[Given information — start]

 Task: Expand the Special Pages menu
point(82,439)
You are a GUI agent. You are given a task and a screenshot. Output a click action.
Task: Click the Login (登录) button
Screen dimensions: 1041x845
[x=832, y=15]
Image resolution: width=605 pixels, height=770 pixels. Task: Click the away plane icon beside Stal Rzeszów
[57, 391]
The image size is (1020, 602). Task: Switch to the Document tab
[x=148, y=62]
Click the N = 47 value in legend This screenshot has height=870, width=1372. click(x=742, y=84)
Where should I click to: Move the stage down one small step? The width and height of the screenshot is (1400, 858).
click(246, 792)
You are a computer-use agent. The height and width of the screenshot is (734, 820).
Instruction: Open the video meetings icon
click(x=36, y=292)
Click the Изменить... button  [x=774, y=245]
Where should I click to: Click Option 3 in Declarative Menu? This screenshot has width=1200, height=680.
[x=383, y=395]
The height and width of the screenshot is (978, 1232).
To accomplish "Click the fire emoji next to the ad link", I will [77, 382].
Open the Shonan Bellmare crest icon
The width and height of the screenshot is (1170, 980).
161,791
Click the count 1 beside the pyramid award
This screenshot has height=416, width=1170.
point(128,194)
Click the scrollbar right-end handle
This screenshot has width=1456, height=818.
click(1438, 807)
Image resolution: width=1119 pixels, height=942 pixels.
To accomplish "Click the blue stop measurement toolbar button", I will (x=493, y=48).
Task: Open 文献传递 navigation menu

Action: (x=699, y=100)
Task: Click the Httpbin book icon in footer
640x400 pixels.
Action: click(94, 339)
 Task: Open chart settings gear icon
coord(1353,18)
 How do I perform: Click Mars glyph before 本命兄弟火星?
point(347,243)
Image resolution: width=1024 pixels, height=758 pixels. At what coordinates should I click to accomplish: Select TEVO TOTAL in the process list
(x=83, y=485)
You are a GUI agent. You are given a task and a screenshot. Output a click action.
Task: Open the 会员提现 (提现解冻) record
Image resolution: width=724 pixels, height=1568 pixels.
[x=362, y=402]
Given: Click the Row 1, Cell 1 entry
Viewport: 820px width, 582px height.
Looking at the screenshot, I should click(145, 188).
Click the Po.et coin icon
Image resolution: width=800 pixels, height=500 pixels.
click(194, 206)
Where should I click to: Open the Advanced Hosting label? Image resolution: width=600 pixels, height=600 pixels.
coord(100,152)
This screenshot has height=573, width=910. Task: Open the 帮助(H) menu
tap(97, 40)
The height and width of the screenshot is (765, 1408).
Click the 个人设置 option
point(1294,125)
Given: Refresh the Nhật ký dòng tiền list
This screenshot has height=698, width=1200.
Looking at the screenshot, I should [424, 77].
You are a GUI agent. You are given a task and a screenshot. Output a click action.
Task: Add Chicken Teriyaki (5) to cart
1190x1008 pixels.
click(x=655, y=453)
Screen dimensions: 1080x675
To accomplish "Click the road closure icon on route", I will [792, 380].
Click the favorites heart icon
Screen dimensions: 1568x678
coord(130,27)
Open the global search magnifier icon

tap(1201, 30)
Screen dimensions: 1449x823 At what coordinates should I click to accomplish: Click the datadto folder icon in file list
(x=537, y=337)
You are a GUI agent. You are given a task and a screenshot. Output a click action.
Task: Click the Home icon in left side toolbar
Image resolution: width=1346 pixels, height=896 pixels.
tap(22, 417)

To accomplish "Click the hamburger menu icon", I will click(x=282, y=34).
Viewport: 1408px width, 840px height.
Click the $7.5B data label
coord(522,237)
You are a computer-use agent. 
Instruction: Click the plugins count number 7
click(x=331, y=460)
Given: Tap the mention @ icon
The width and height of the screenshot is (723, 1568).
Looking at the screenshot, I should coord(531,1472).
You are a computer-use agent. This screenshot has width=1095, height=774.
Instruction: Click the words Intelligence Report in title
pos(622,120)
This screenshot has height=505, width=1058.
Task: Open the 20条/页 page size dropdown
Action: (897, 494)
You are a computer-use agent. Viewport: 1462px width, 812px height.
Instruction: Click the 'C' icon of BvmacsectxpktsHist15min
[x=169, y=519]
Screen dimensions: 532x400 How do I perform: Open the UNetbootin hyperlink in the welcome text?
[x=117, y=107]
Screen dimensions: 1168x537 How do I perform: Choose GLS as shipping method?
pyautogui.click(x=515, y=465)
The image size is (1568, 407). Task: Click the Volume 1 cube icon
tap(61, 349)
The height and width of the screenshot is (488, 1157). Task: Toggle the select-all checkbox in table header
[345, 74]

[Given information — finish]

• **Task to carry out**:
All of the data is to be written out again, word for word.

• **Response to this task**:
 Task: Expand the Special Pages menu
point(82,439)
You are a GUI agent. You are given a task and a screenshot. Output a click action.
Task: Click the Login (登录) button
Screen dimensions: 1041x845
[x=832, y=15]
Image resolution: width=605 pixels, height=770 pixels. Task: Click the away plane icon beside Stal Rzeszów
[57, 391]
The image size is (1020, 602). Task: Switch to the Document tab
[x=148, y=62]
Click the N = 47 value in legend This screenshot has height=870, width=1372. click(x=742, y=84)
Where should I click to: Move the stage down one small step? The width and height of the screenshot is (1400, 858).
click(246, 792)
You are a computer-use agent. The height and width of the screenshot is (734, 820).
Instruction: Open the video meetings icon
click(x=36, y=292)
Click the Изменить... button  [x=774, y=245]
Where should I click to: Click Option 3 in Declarative Menu? This screenshot has width=1200, height=680.
[x=383, y=395]
The height and width of the screenshot is (978, 1232).
To accomplish "Click the fire emoji next to the ad link", I will [77, 382].
Open the Shonan Bellmare crest icon
The width and height of the screenshot is (1170, 980).
161,791
Click the count 1 beside the pyramid award
This screenshot has height=416, width=1170.
point(128,194)
Click the scrollbar right-end handle
This screenshot has width=1456, height=818.
click(1438, 807)
Image resolution: width=1119 pixels, height=942 pixels.
To accomplish "Click the blue stop measurement toolbar button", I will (x=493, y=48).
Task: Open 文献传递 navigation menu

Action: (x=699, y=100)
Task: Click the Httpbin book icon in footer
640x400 pixels.
Action: click(94, 339)
 Task: Open chart settings gear icon
coord(1353,18)
 How do I perform: Click Mars glyph before 本命兄弟火星?
point(347,243)
Image resolution: width=1024 pixels, height=758 pixels. At what coordinates should I click to accomplish: Select TEVO TOTAL in the process list
(x=83, y=485)
You are a GUI agent. You are given a task and a screenshot. Output a click action.
Task: Open the 会员提现 (提现解冻) record
Image resolution: width=724 pixels, height=1568 pixels.
[x=362, y=402]
Given: Click the Row 1, Cell 1 entry
Viewport: 820px width, 582px height.
Looking at the screenshot, I should click(145, 188).
Click the Po.et coin icon
Image resolution: width=800 pixels, height=500 pixels.
click(194, 206)
Where should I click to: Open the Advanced Hosting label? Image resolution: width=600 pixels, height=600 pixels.
coord(100,152)
This screenshot has height=573, width=910. Task: Open the 帮助(H) menu
tap(97, 40)
The height and width of the screenshot is (765, 1408).
Click the 个人设置 option
point(1294,125)
Given: Refresh the Nhật ký dòng tiền list
This screenshot has height=698, width=1200.
Looking at the screenshot, I should [424, 77].
You are a GUI agent. You are given a task and a screenshot. Output a click action.
Task: Add Chicken Teriyaki (5) to cart
1190x1008 pixels.
click(x=655, y=453)
Screen dimensions: 1080x675
To accomplish "Click the road closure icon on route", I will [792, 380].
Click the favorites heart icon
Screen dimensions: 1568x678
coord(130,27)
Open the global search magnifier icon

tap(1201, 30)
Screen dimensions: 1449x823 At what coordinates should I click to accomplish: Click the datadto folder icon in file list
(x=537, y=337)
You are a GUI agent. You are given a task and a screenshot. Output a click action.
Task: Click the Home icon in left side toolbar
Image resolution: width=1346 pixels, height=896 pixels.
tap(22, 417)

To accomplish "Click the hamburger menu icon", I will click(x=282, y=34).
Viewport: 1408px width, 840px height.
Click the $7.5B data label
coord(522,237)
You are a computer-use agent. 
Instruction: Click the plugins count number 7
click(x=331, y=460)
Given: Tap the mention @ icon
The width and height of the screenshot is (723, 1568).
Looking at the screenshot, I should coord(531,1472).
You are a computer-use agent. This screenshot has width=1095, height=774.
Instruction: Click the words Intelligence Report in title
pos(622,120)
This screenshot has height=505, width=1058.
Task: Open the 20条/页 page size dropdown
Action: (897, 494)
You are a computer-use agent. Viewport: 1462px width, 812px height.
Instruction: Click the 'C' icon of BvmacsectxpktsHist15min
[x=169, y=519]
Screen dimensions: 532x400 How do I perform: Open the UNetbootin hyperlink in the welcome text?
[x=117, y=107]
Screen dimensions: 1168x537 How do I perform: Choose GLS as shipping method?
pyautogui.click(x=515, y=465)
The image size is (1568, 407). Task: Click the Volume 1 cube icon
tap(61, 349)
The height and width of the screenshot is (488, 1157). Task: Toggle the select-all checkbox in table header
[345, 74]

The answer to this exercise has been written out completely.